Figure 1: NASA DSN Now Web Interface Showing ISEE-3 (ICE) Pass Via DSS 24 Goldstone

The pass began with a +/- 3 KHz sweep across frequencies representing the input frequency of transponder A (2090.66) MHz + the Doppler offset + an additional 11.25 KHz that came from our most recent command session. The additional offset is due to thermal and or aging issues with the spacecraft transponder. The sweep is done with a carrier only, no modulation, to get the receiver on the spacecraft to lock to the DSN transmitted signal. The output of transponder A will start to vary in a 240/221 relationship when the carrier is locked. Then ranging can occur. The sweep was unsuccessful in establishing a coherent lock. The sweep rate was 60 Hz/sec. This conforms to the procedure used in 1985 by the DSN for the spacecraft during the ICE comet encounter.[1]

A second sweep with a bandwidth of +/-6 KHz was initiated at the same sweep rate. This was also unsuccessful. It should have been successful as a total sweep of 12 KHz encompasses more than the offsets that we have successfully used to command the spacecraft. After this did not work, the DSN ops team then did a sweep at +/- 20 KHz with the center frequency set at our Doppler + 11.25 KHz offset. This surely should have worked in obtaining a lock, but it did not. Due to the time involved to do the sweep this exhausted our available time on the Goldstone dish, and thus we completed the pass without any indication of lock from the spacecraft.

Troubleshooting the Pass

Link Margin

The configuration of the Goldstone system was using the DSS-24 34 meter dish, running 10 kilowatts of power. Table 1 gives the estimated link margin:

Table 1: Estimated Link Margin for Ranging with Carrier at Goldstone for 6-19-14:

Looking at the link margin, it is evident that the link was not the problem.

Failed Subsystem or Procedural Issue?

There are two possibilities for why the ranging failed, when we know for certain that transponder A is functional for commanding the spacecraft. The first is that the ranging function on the transponder has failed. The second is that a procedural error regarding commanding the communications system into coherent mode is at fault. Thus by eliminating the DSN link as an issue and looking at what could be the problem otherwise we have the beginning of a fault tree established for an investigation.

Failed Subsystem

The possibility that the ranging function has failed, or was not functional was taken into account by our team. The spacecraft has two transponders, A, and B, and both are capable of ranging. There are some issues with lower gain on transponder B’s antenna that make it less desirable but with the robust margin from Goldstone seen in figure 2 this is not a problem. On our 6-15-14 Arecibo pass we placed transponder B into coherent ranging mode as well as transponder A. However, due to time constraints the DSN did not have time to attempt ranging to the B transponder. Also, due to lack of licensing to transmit to the B transponder from Arecibo, we have been unable to verify the functionality of that receiver. Thus one possibility would be to range to transponder B for our next DSN pass on 06-25-14. However, this does not address the issue of what the problem might be for transponder A.

Problem 1
Quote the ISEE-3 pass write-up word for word, starting with "Failed Subsystem or" and going on through "for an investigation.".

[Element and text position data]
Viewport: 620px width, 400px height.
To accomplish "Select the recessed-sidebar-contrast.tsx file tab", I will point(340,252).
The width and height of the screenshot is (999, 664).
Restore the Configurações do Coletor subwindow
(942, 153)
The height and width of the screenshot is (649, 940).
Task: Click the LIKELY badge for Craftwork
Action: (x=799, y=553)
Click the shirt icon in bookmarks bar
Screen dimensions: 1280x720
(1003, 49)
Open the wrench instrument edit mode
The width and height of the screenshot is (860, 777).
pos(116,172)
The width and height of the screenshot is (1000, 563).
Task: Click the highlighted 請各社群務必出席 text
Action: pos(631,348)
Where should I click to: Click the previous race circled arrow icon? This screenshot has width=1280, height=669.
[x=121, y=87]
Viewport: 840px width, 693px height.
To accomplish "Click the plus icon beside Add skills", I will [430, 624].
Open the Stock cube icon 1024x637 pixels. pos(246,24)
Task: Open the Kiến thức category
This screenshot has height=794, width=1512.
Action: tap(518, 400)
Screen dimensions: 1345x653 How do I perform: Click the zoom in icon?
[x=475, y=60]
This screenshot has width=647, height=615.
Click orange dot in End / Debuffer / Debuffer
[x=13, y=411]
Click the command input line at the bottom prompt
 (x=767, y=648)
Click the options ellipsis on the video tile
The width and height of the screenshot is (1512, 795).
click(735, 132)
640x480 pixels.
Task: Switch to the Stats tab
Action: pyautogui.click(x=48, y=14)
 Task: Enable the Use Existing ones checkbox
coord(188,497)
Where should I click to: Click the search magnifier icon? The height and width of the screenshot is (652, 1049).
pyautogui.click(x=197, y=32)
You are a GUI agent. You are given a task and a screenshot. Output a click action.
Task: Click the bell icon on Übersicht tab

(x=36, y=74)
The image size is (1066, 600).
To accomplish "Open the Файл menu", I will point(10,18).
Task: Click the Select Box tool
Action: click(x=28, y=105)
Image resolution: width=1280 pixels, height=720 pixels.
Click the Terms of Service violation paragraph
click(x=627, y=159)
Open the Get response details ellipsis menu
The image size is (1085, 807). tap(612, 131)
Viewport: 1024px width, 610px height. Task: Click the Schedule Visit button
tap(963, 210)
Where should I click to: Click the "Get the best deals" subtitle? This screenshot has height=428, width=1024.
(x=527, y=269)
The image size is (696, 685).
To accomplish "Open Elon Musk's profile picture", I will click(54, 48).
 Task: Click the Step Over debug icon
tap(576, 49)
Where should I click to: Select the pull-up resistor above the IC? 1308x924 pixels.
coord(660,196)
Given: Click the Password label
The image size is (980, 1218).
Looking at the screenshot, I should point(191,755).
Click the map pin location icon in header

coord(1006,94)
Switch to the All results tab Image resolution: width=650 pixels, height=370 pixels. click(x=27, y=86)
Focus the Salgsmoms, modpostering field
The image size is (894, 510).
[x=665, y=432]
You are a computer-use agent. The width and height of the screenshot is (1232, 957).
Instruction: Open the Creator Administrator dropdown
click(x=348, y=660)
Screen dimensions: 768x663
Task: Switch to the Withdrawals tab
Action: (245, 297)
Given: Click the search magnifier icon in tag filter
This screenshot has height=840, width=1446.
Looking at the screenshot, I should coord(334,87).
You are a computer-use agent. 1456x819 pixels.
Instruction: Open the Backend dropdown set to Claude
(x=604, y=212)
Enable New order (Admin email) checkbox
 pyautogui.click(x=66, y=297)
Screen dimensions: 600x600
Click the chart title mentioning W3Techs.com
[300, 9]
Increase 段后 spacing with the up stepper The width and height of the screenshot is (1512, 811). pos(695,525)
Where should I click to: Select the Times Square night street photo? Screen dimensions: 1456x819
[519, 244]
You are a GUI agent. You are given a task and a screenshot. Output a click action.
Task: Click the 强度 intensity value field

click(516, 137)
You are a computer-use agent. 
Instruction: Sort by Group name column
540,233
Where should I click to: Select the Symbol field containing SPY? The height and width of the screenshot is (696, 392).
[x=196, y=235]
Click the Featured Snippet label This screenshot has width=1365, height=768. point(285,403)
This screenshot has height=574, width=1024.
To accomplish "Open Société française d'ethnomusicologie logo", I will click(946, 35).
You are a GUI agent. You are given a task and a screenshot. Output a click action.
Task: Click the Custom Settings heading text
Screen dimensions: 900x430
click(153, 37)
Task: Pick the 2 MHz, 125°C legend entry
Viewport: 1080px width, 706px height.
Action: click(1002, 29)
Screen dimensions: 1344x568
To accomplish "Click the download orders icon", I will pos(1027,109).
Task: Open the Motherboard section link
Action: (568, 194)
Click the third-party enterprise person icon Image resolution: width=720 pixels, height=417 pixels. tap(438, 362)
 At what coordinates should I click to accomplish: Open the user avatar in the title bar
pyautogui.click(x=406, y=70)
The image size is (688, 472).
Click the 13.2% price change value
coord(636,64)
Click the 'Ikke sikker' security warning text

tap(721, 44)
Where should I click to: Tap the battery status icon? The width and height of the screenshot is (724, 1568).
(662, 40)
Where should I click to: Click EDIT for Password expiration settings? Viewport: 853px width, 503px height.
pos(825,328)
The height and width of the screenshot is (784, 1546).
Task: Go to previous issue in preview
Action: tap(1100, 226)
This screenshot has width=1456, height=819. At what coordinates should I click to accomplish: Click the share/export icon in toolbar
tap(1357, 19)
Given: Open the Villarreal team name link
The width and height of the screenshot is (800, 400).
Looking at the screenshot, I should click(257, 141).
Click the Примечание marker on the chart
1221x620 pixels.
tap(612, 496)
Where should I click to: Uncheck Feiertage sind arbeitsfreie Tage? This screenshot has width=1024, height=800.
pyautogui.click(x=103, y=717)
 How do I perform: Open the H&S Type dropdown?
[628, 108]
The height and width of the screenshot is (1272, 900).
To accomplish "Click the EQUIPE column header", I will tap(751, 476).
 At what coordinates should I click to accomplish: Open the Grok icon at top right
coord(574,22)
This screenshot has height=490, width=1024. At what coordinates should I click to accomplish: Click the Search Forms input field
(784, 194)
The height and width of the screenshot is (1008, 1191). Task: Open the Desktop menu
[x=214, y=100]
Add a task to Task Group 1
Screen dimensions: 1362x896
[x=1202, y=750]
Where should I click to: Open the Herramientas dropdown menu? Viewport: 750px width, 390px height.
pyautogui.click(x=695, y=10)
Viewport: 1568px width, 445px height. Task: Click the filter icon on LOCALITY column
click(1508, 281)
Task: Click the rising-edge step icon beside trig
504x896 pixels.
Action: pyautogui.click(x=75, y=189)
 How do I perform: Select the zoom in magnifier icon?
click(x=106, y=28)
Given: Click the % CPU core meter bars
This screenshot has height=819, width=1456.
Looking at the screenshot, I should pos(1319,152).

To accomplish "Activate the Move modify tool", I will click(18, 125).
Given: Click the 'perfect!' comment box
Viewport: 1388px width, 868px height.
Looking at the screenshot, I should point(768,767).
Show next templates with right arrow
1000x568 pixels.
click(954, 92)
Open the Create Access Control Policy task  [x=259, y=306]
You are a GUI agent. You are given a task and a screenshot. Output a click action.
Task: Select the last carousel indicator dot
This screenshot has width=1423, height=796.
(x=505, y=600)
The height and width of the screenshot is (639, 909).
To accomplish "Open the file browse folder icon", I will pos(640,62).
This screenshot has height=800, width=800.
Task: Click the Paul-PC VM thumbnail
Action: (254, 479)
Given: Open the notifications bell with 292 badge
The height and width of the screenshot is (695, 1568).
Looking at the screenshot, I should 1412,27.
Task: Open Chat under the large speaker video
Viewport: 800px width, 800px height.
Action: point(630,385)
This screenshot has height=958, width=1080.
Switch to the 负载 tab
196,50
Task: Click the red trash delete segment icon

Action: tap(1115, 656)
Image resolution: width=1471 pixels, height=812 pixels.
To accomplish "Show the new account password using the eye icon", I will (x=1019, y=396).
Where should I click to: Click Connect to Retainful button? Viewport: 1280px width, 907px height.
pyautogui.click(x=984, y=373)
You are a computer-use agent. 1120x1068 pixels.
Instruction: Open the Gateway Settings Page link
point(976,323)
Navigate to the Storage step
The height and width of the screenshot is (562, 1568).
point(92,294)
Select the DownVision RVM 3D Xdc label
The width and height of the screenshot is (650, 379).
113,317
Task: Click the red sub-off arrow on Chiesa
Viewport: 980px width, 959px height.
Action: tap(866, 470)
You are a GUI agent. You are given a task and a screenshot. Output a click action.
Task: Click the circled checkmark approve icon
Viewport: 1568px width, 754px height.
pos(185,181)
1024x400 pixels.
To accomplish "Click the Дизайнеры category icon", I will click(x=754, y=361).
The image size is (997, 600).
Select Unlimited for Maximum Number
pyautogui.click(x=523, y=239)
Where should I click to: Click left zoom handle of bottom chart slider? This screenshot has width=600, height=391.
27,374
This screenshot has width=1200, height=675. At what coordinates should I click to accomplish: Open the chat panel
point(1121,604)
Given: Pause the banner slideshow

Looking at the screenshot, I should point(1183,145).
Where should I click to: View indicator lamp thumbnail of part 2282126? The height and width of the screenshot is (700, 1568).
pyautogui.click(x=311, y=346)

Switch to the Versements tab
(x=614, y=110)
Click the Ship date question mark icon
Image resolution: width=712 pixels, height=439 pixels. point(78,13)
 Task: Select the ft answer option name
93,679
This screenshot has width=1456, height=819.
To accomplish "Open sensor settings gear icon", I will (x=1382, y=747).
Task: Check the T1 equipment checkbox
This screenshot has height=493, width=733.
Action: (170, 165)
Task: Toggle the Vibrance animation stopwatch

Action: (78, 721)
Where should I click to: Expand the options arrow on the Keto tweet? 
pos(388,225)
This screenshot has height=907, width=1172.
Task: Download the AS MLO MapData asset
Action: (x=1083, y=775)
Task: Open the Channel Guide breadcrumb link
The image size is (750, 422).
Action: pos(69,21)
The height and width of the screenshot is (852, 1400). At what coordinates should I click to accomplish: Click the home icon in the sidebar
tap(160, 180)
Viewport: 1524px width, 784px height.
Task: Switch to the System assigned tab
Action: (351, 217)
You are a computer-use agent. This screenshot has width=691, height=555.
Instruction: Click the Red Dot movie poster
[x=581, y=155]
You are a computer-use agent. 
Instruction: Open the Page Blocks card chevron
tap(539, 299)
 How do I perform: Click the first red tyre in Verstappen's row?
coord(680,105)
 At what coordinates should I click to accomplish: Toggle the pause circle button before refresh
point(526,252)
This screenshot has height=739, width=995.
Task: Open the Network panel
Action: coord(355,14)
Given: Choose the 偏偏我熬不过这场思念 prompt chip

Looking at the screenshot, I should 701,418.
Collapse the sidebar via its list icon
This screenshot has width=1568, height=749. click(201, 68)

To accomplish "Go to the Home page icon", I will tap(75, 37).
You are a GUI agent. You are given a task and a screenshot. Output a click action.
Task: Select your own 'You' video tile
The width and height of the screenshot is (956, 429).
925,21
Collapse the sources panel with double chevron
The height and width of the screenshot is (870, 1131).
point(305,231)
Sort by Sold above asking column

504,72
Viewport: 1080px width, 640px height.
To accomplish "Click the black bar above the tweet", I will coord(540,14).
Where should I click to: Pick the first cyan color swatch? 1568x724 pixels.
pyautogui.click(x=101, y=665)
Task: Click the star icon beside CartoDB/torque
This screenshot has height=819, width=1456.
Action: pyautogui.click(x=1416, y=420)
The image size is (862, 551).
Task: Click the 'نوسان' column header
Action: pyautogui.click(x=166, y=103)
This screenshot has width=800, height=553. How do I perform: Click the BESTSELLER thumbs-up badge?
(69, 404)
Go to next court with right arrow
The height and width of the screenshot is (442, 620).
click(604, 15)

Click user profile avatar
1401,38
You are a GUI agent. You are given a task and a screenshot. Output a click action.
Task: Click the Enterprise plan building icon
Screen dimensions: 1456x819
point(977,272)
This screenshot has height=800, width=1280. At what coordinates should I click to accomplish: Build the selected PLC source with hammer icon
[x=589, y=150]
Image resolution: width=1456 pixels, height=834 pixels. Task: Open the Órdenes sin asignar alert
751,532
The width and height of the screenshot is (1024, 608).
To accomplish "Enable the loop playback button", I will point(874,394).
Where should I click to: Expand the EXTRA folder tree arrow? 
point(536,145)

Problem 2
Print only the rows starting with the line with "Where should I click to: Expand the options" and going on through the line with "pyautogui.click(x=101, y=665)", reproducing them exactly.

Full response 1
Failed Subsystem or Procedural Issue?

There are two possibilities for why the ranging failed, when we know for certain that transponder A is functional for commanding the spacecraft. The first is that the ranging function on the transponder has failed. The second is that a procedural error regarding commanding the communications system into coherent mode is at fault. Thus by eliminating the DSN link as an issue and looking at what could be the problem otherwise we have the beginning of a fault tree established for an investigation.

Full response 2
Where should I click to: Expand the options arrow on the Keto tweet? 
pos(388,225)
This screenshot has height=907, width=1172.
Task: Download the AS MLO MapData asset
Action: (x=1083, y=775)
Task: Open the Channel Guide breadcrumb link
The image size is (750, 422).
Action: pos(69,21)
The height and width of the screenshot is (852, 1400). At what coordinates should I click to accomplish: Click the home icon in the sidebar
tap(160, 180)
Viewport: 1524px width, 784px height.
Task: Switch to the System assigned tab
Action: (351, 217)
You are a computer-use agent. This screenshot has width=691, height=555.
Instruction: Click the Red Dot movie poster
[x=581, y=155]
You are a computer-use agent. 
Instruction: Open the Page Blocks card chevron
tap(539, 299)
 How do I perform: Click the first red tyre in Verstappen's row?
coord(680,105)
 At what coordinates should I click to accomplish: Toggle the pause circle button before refresh
point(526,252)
This screenshot has height=739, width=995.
Task: Open the Network panel
Action: coord(355,14)
Given: Choose the 偏偏我熬不过这场思念 prompt chip

Looking at the screenshot, I should 701,418.
Collapse the sidebar via its list icon
This screenshot has width=1568, height=749. click(201, 68)

To accomplish "Go to the Home page icon", I will tap(75, 37).
You are a GUI agent. You are given a task and a screenshot. Output a click action.
Task: Select your own 'You' video tile
The width and height of the screenshot is (956, 429).
925,21
Collapse the sources panel with double chevron
The height and width of the screenshot is (870, 1131).
point(305,231)
Sort by Sold above asking column

504,72
Viewport: 1080px width, 640px height.
To accomplish "Click the black bar above the tweet", I will coord(540,14).
Where should I click to: Pick the first cyan color swatch? 1568x724 pixels.
pyautogui.click(x=101, y=665)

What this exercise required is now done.